The Violence Against Women Act (VAWA) has been up for renewal for a while now but, like so much else, has been waylaid by partisanship in Congress. The issue at the moment is a move by Senate Democrats to expand the protections for victims of abuse in LGBT relationships, as well as giving women who are abused by members of Native American tribes more legal clout. Republicans tried to make their own changes in the House, but Senate Democrats have rejected their proposals, as it would actually limit the bill's effectiveness.
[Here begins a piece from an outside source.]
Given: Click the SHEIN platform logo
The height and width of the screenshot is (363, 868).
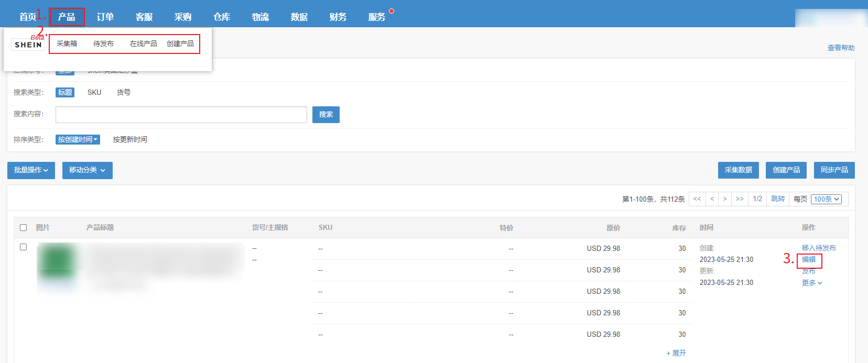Looking at the screenshot, I should (x=28, y=45).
What's so frustrating about this is that is should not be an issue in the first place. The VAWA is a landmark piece of legislation. It has become a cornerstone for many women's health and safety initiatives in the United States over the last 17 or so years. And for what? For one line in a proposal that Democrats want to use to expand the coverage the VAWA has for women in LGBT relationships and for women who are abused by members of Native American Tribes. Sure, there are some legal issues to deal with when it comes to tribal affairs, but that's not reason enough, at least in my opinion, to stop the whole thing.
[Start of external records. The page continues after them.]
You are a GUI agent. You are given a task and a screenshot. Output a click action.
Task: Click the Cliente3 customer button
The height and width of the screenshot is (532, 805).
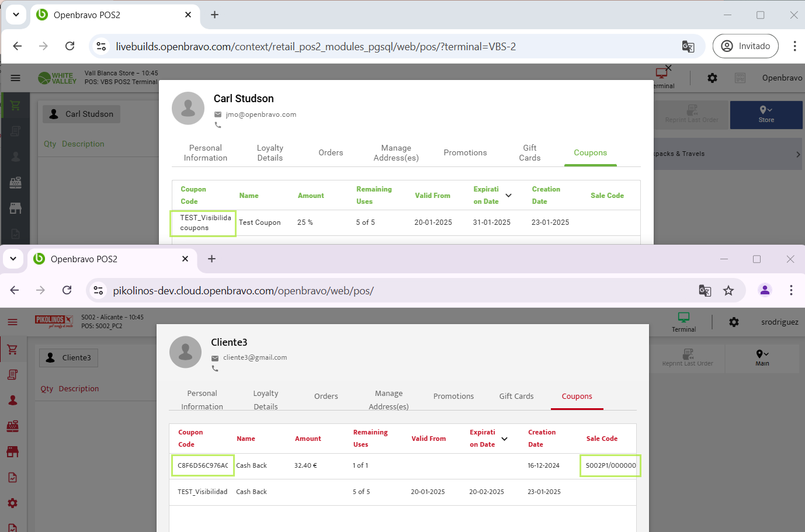pyautogui.click(x=69, y=358)
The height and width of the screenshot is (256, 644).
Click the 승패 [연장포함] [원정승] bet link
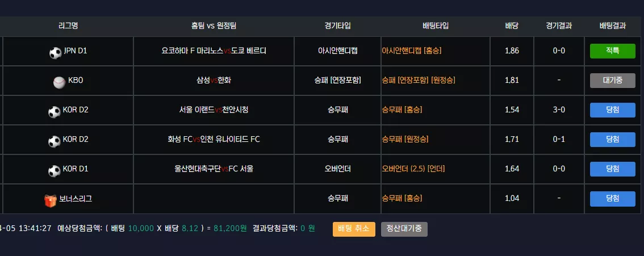(419, 81)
This speaks to the larger issues that have plagued our legislature for several years now. It's not enough to do what should be done anymore, it's all about making a political statement. I understand that Republicans fundamentally disagree with legitimizing those in the LGBT community. What I don't understand is how that translates into an unwillingness to treat every single woman in America as a human being worthy of protection and representation under the law. A person's sexual orientation cannot be taken into account when they are considered for employment; why is it taken into account when the law is deciding whether their an abuse victim?
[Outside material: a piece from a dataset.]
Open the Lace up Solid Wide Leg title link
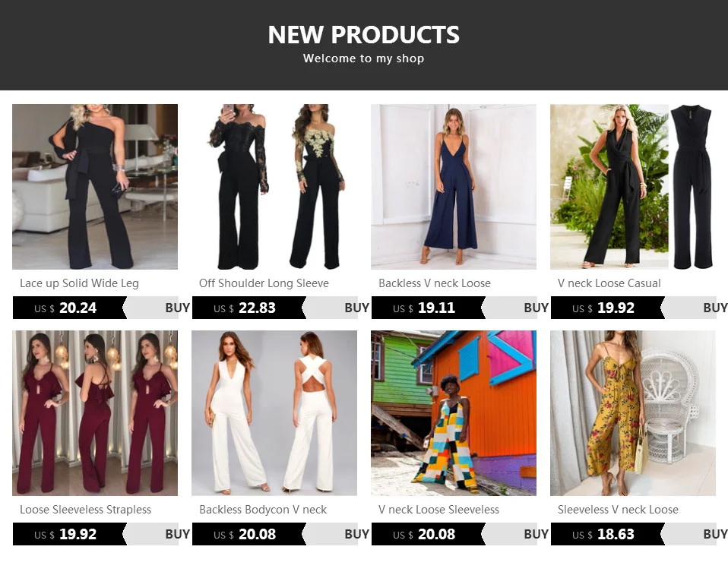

I work in a pretty tough community. I see and hear a lot of violence and difficult situations. Not once, in the time I've worked where I do, have I ever considered a person's sexual orientation or who their partner is when I'm working with them. Not once have I ever taken that information into account of how I perceive or respond to that individual. And yet, Republicans are trying to say that giving them similar protections under VAWA to heterosexual individuals is morally reprehensible. You want to know what I think is morally reprehensible? Proclaiming, by word or deed, that a person is less deserving of safety, security, health, and well-being because of who they choose to love.